In 'The Mystery of the Conjunctio', Edinger calls Death an "experience". I love this! That most mysterious something, that quintessential essence which we call consciousness, remains.



To believe in Death as the end of the ride is to fall foul of what the mystery traditions - and Psychology, if one can make it to the relatively safe harbour that is the Jungian realm - have taught: that only by seeing through Maya, through the (necessary) illusion of the opposites (this/that/ black/ white thinking) and the Law of Polarity, only there can one find wholeness (sameness) in what at first appears as separate and distinct.


So then, we can see Death as the polar opposite of "born". It is not set against consciousness or experience as some kind of enemy; in fact it is in these moments of grief that we find the most consciousness available to us. There will remain, throughout whichever phase of the alchemical process is currently transmuting us toward Self/ Source/ Centre, an awareness of experience.


Let's briefly consider it tarotscopically and astrologically. The Death card is not the final rite of passage in the major arcana; nor is Scorpio (nor Pluto, both of which correspond to the aforementioned card) the end of the Sky Wheel's procession. Consider that we experience Death throughout our life: the (from our perspective at least) literal deaths of loved ones; the loss of relationships; jobs; passions; becoming a mother/ wife/ husband. All of these are death experiences, because they indicate a kind of finality; that "thing" has passed and the experiencer will never have that again. A page has been turned.
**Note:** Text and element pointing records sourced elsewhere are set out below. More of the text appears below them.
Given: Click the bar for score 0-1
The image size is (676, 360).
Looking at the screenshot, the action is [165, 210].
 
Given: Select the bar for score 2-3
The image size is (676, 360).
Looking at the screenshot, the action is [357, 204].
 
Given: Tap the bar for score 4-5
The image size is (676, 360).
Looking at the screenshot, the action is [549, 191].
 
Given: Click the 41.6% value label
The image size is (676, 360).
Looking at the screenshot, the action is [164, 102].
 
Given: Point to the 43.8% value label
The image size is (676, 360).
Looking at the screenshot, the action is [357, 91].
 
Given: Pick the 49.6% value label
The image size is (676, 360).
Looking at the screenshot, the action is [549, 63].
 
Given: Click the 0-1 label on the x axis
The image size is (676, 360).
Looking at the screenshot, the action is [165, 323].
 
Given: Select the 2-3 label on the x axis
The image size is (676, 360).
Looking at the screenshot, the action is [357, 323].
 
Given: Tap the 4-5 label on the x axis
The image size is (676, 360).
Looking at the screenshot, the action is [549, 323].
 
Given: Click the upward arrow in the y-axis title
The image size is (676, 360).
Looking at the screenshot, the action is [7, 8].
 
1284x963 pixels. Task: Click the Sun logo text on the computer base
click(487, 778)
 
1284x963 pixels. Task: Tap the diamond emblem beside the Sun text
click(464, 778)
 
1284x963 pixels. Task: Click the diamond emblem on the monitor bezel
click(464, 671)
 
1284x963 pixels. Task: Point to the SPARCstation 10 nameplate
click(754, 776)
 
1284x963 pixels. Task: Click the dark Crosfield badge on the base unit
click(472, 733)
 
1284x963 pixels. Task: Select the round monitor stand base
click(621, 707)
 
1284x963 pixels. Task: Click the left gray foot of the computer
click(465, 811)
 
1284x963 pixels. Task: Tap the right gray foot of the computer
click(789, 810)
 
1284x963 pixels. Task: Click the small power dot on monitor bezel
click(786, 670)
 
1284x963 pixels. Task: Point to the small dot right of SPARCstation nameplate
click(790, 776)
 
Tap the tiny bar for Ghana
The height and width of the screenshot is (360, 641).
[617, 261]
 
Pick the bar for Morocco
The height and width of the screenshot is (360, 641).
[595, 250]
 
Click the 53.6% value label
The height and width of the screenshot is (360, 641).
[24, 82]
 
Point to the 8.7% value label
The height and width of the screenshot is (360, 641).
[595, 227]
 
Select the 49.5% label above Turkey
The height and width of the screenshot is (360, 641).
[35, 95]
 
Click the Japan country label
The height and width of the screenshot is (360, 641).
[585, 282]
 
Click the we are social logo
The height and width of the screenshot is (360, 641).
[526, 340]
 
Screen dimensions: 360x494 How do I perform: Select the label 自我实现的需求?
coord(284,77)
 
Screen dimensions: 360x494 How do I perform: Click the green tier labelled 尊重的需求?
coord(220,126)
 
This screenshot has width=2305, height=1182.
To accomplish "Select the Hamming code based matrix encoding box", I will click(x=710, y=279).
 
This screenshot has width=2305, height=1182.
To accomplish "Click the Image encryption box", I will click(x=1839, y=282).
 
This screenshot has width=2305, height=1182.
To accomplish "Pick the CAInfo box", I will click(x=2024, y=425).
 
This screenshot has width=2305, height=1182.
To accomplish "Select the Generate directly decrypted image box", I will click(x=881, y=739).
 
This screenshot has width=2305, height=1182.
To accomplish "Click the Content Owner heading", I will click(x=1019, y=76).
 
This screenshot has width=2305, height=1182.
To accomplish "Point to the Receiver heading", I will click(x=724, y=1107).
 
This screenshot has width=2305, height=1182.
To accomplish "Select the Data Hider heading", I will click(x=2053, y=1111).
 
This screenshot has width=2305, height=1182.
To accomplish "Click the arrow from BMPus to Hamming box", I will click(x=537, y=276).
Why then, if we die continuously throughout our lives and especially if these mortificatio and putrificatio experiences are approached from a state of non-resistance, would we not also have a consciousness to experience the death of the physical body and whatever lies beyond the veil?


Would it not follow that if our relationships, our beliefs, our masks in life can die and yet the witnessing presence is not destroyed (though the bruised, battered and dethroned ego may well wish it to be), so too an awareness, the essence of you, remains?

Death is an experience.


A harbinger of change, but change that is experienced by The Changeless.


What might Lao Tzu say? "The Tao that is killed by Death, is not the eternal Tao"?